ACTION ITEM =
Starting at the line that contains "Given: Delete layer", write out each line through the end of the data below, exactly as it stands. Skip any pictures.

RECORDED INFORMATION =
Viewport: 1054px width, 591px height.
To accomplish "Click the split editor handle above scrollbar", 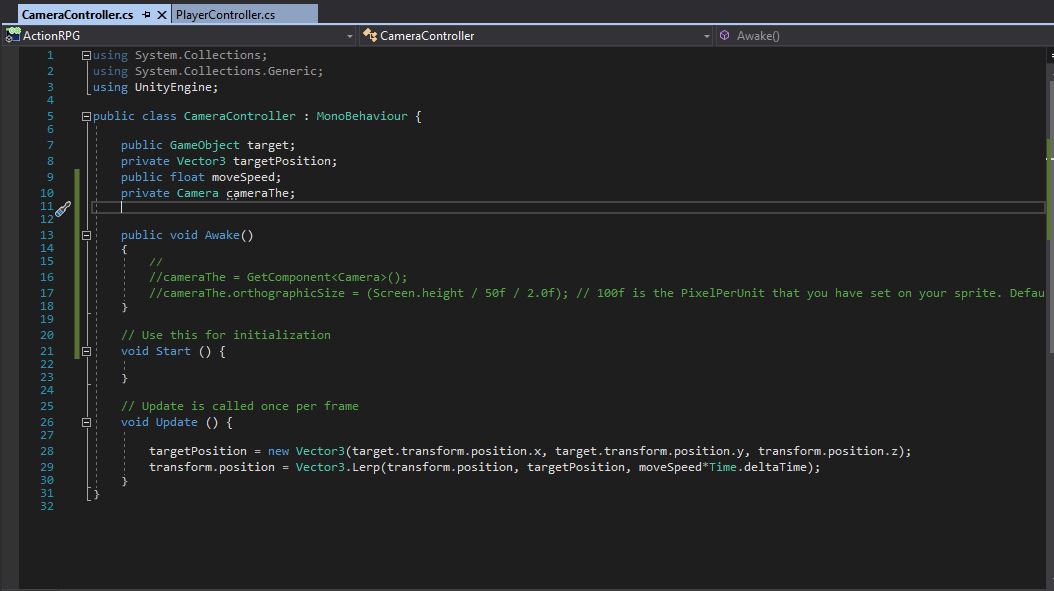I will click(1050, 55).
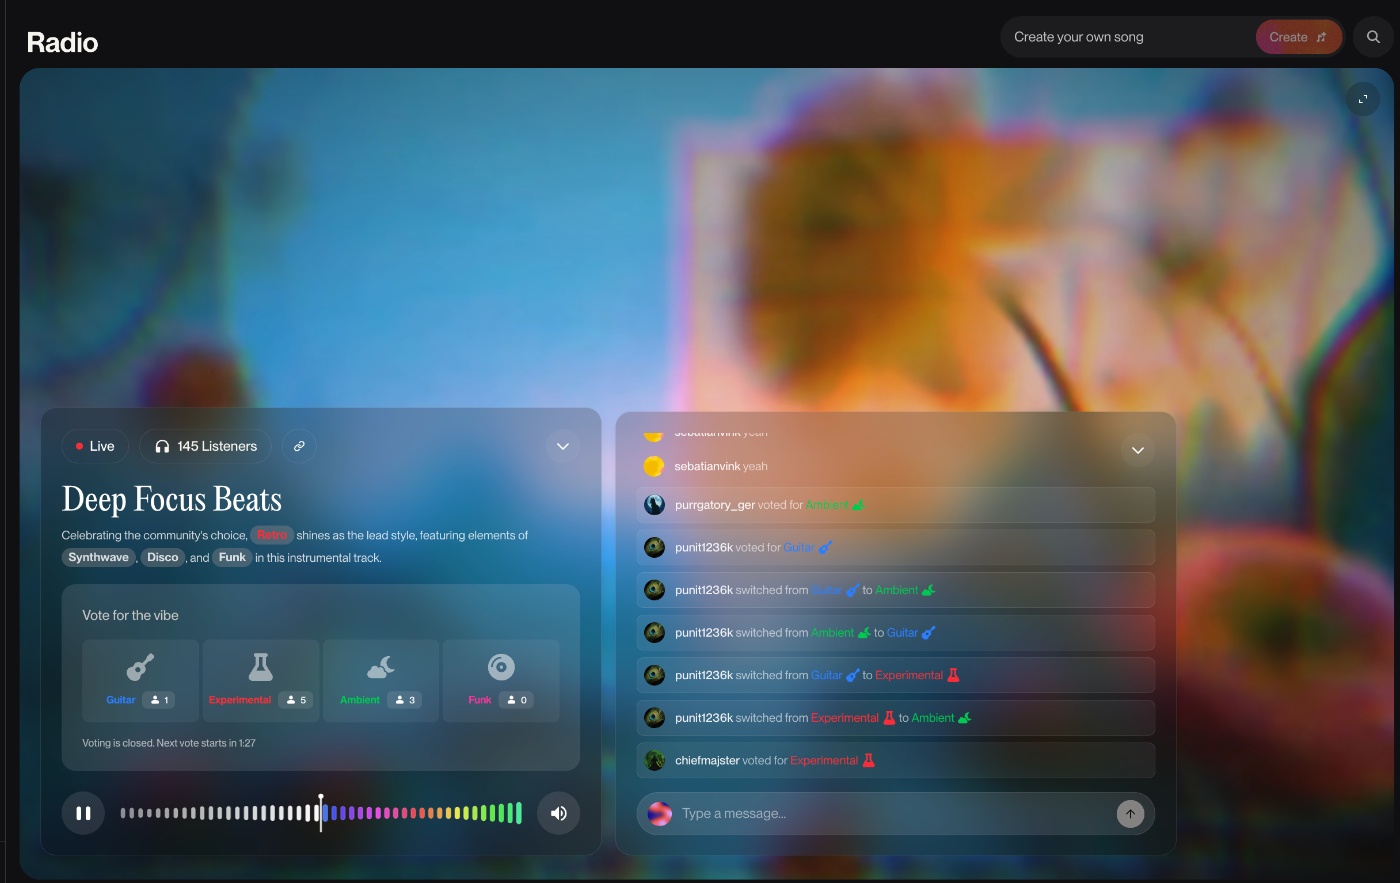Collapse the chat panel chevron
This screenshot has height=883, width=1400.
(x=1138, y=450)
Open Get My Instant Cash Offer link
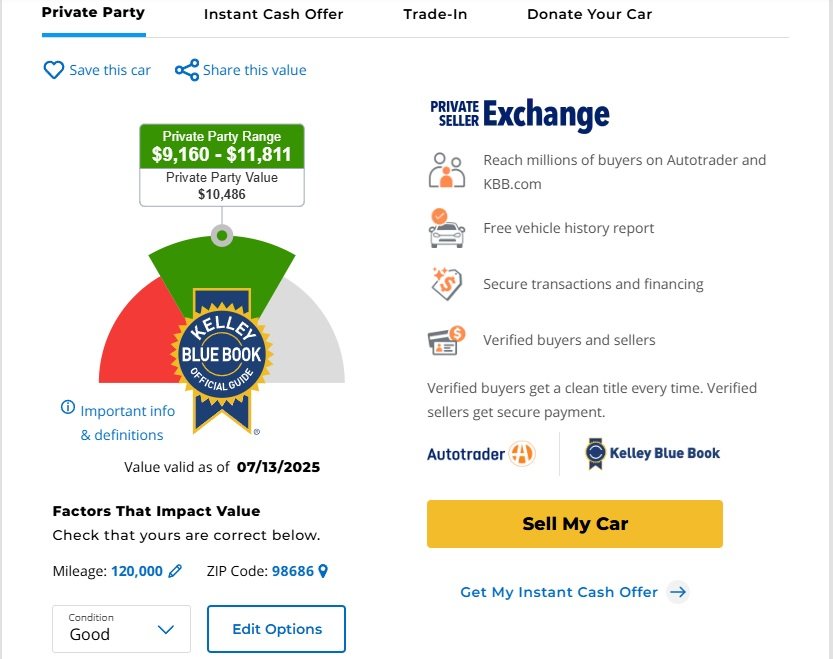The width and height of the screenshot is (833, 659). [559, 592]

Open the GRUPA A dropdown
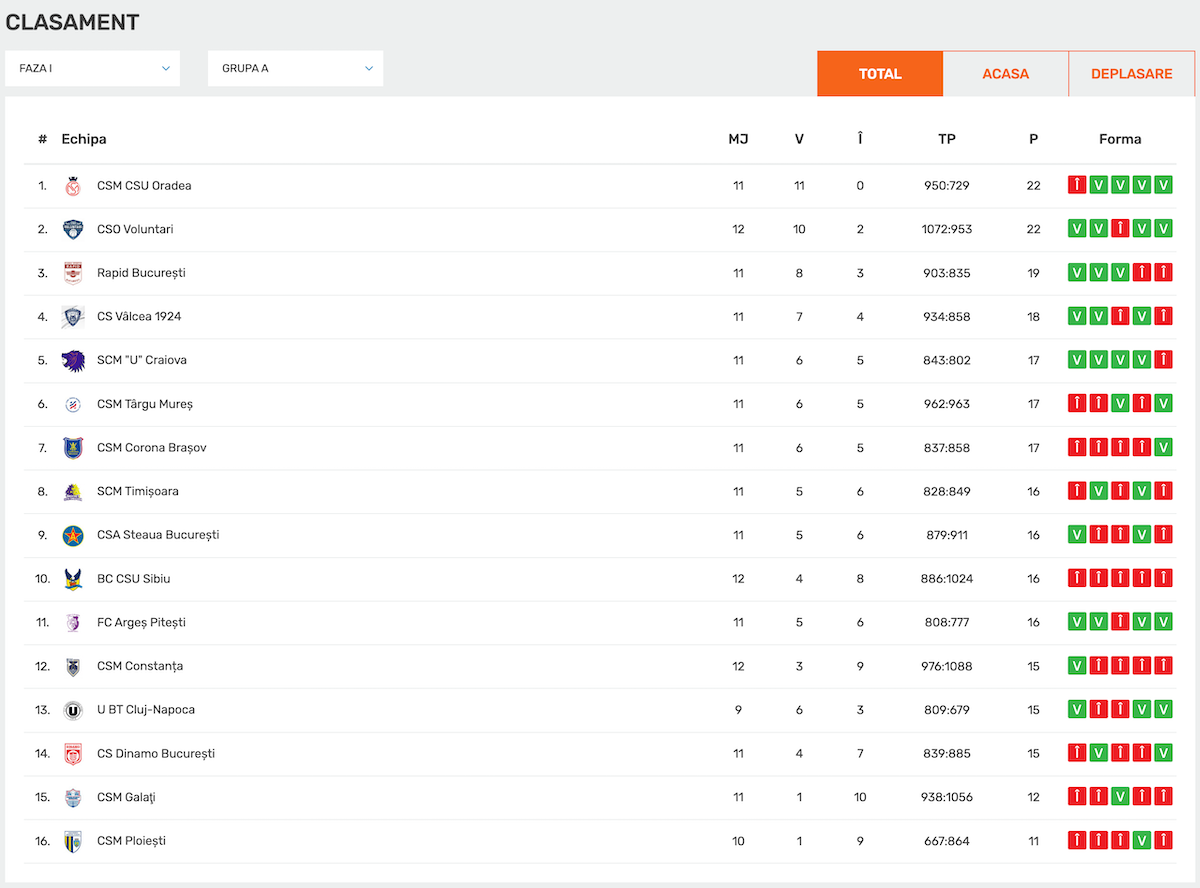click(295, 69)
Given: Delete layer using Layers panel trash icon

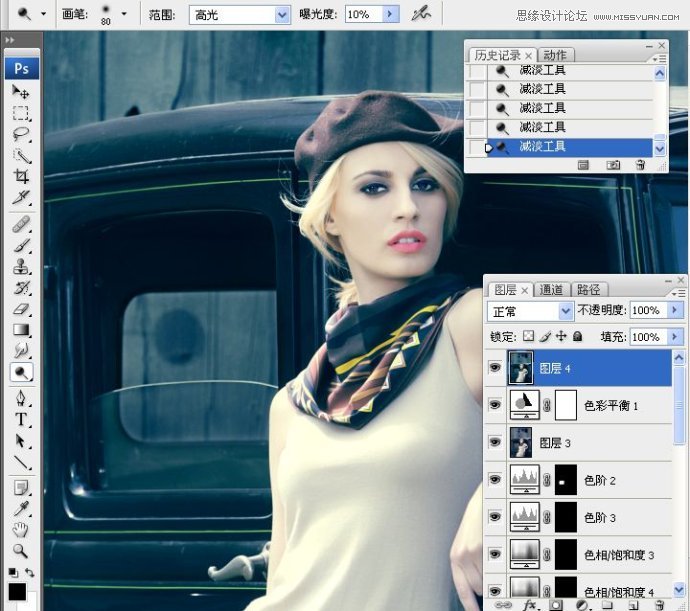Looking at the screenshot, I should point(659,605).
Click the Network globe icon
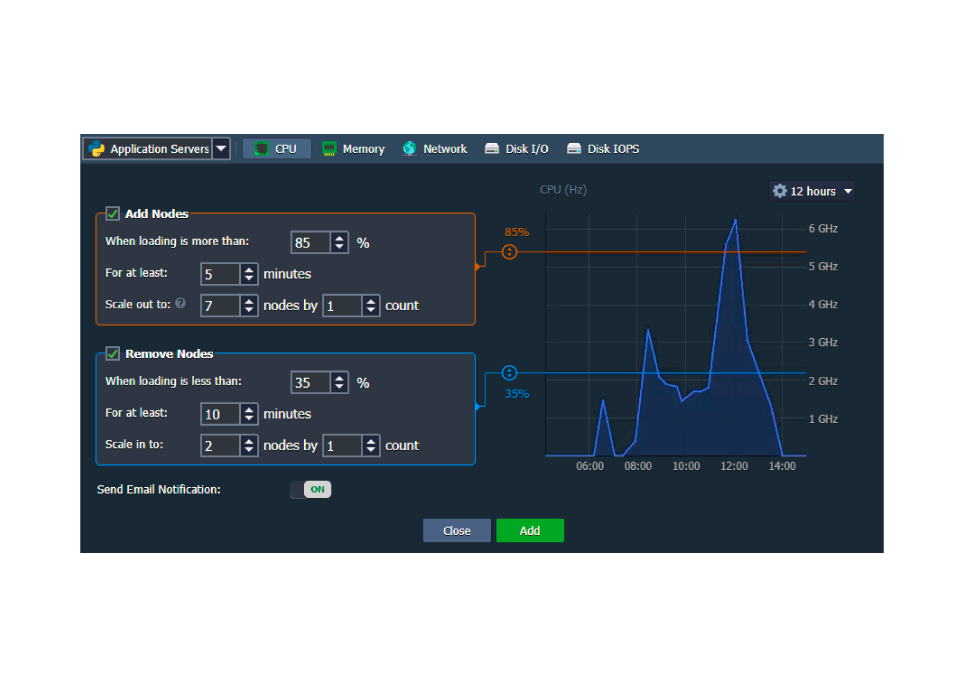 coord(410,149)
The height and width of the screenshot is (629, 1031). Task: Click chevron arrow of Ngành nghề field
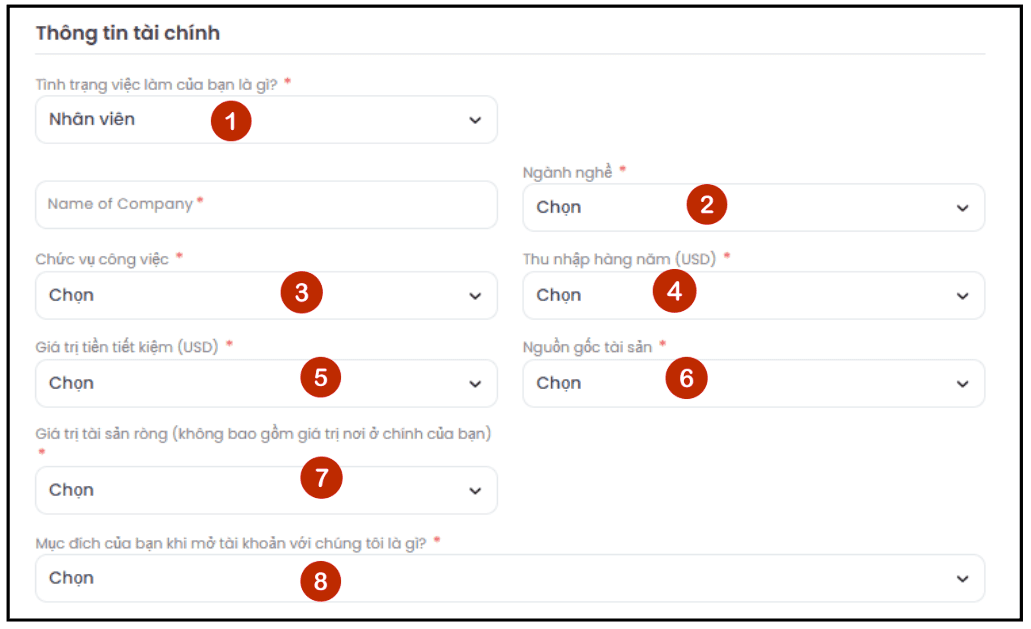pyautogui.click(x=963, y=208)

EXERCISE RESULT =
Given: Delete layer using Layers panel trash icon

Looking at the screenshot, I should point(659,605).
Click the Network globe icon
 coord(410,149)
The height and width of the screenshot is (629, 1031). Task: Click chevron arrow of Ngành nghề field
pyautogui.click(x=963, y=208)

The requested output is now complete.